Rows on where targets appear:
▽
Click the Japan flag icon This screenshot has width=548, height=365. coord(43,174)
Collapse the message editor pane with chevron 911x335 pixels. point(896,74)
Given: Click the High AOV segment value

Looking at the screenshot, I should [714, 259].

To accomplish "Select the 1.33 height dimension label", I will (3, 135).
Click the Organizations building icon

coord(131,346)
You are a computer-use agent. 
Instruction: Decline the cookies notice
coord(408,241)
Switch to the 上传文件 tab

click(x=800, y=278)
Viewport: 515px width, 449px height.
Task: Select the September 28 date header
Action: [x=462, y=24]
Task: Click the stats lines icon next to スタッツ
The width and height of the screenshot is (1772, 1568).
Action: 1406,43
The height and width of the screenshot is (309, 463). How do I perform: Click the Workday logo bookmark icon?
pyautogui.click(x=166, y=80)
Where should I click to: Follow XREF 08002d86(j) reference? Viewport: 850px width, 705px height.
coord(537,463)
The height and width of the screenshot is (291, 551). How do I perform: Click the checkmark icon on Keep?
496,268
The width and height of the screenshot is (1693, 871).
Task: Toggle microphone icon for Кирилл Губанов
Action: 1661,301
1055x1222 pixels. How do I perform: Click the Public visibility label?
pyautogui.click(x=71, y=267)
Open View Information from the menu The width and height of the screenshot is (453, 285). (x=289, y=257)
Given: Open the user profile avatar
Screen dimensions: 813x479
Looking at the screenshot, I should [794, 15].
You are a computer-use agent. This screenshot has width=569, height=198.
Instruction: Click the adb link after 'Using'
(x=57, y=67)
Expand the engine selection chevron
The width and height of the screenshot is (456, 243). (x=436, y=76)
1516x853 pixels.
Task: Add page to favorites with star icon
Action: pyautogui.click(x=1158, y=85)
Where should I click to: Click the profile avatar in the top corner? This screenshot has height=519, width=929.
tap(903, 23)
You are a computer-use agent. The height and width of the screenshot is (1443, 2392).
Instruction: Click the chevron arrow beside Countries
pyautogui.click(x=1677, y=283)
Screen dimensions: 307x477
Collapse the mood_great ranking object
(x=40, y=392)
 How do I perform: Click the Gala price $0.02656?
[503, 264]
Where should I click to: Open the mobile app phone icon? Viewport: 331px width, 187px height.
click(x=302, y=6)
△
Do this:
Rewrite the entries above, substituting "caret" for each occurrence of "chevron" and leaving everything else unchanged.

Result of this exercise:
Click the Japan flag icon This screenshot has width=548, height=365. coord(43,174)
Collapse the message editor pane with caret 911x335 pixels. point(896,74)
Given: Click the High AOV segment value

Looking at the screenshot, I should [714, 259].

To accomplish "Select the 1.33 height dimension label", I will (3, 135).
Click the Organizations building icon

coord(131,346)
You are a computer-use agent. 
Instruction: Decline the cookies notice
coord(408,241)
Switch to the 上传文件 tab

click(x=800, y=278)
Viewport: 515px width, 449px height.
Task: Select the September 28 date header
Action: [x=462, y=24]
Task: Click the stats lines icon next to スタッツ
The width and height of the screenshot is (1772, 1568).
Action: 1406,43
The height and width of the screenshot is (309, 463). How do I perform: Click the Workday logo bookmark icon?
pyautogui.click(x=166, y=80)
Where should I click to: Follow XREF 08002d86(j) reference? Viewport: 850px width, 705px height.
coord(537,463)
The height and width of the screenshot is (291, 551). How do I perform: Click the checkmark icon on Keep?
496,268
The width and height of the screenshot is (1693, 871).
Task: Toggle microphone icon for Кирилл Губанов
Action: 1661,301
1055x1222 pixels. How do I perform: Click the Public visibility label?
pyautogui.click(x=71, y=267)
Open View Information from the menu The width and height of the screenshot is (453, 285). (x=289, y=257)
Given: Open the user profile avatar
Screen dimensions: 813x479
Looking at the screenshot, I should [794, 15].
You are a computer-use agent. This screenshot has width=569, height=198.
Instruction: Click the adb link after 'Using'
(x=57, y=67)
Expand the engine selection caret
The width and height of the screenshot is (456, 243). (x=436, y=76)
1516x853 pixels.
Task: Add page to favorites with star icon
Action: pyautogui.click(x=1158, y=85)
Where should I click to: Click the profile avatar in the top corner? This screenshot has height=519, width=929.
tap(903, 23)
You are a computer-use agent. The height and width of the screenshot is (1443, 2392).
Instruction: Click the caret arrow beside Countries
pyautogui.click(x=1677, y=283)
Screen dimensions: 307x477
Collapse the mood_great ranking object
(x=40, y=392)
 How do I perform: Click the Gala price $0.02656?
[503, 264]
Where should I click to: Open the mobile app phone icon? Viewport: 331px width, 187px height.
click(x=302, y=6)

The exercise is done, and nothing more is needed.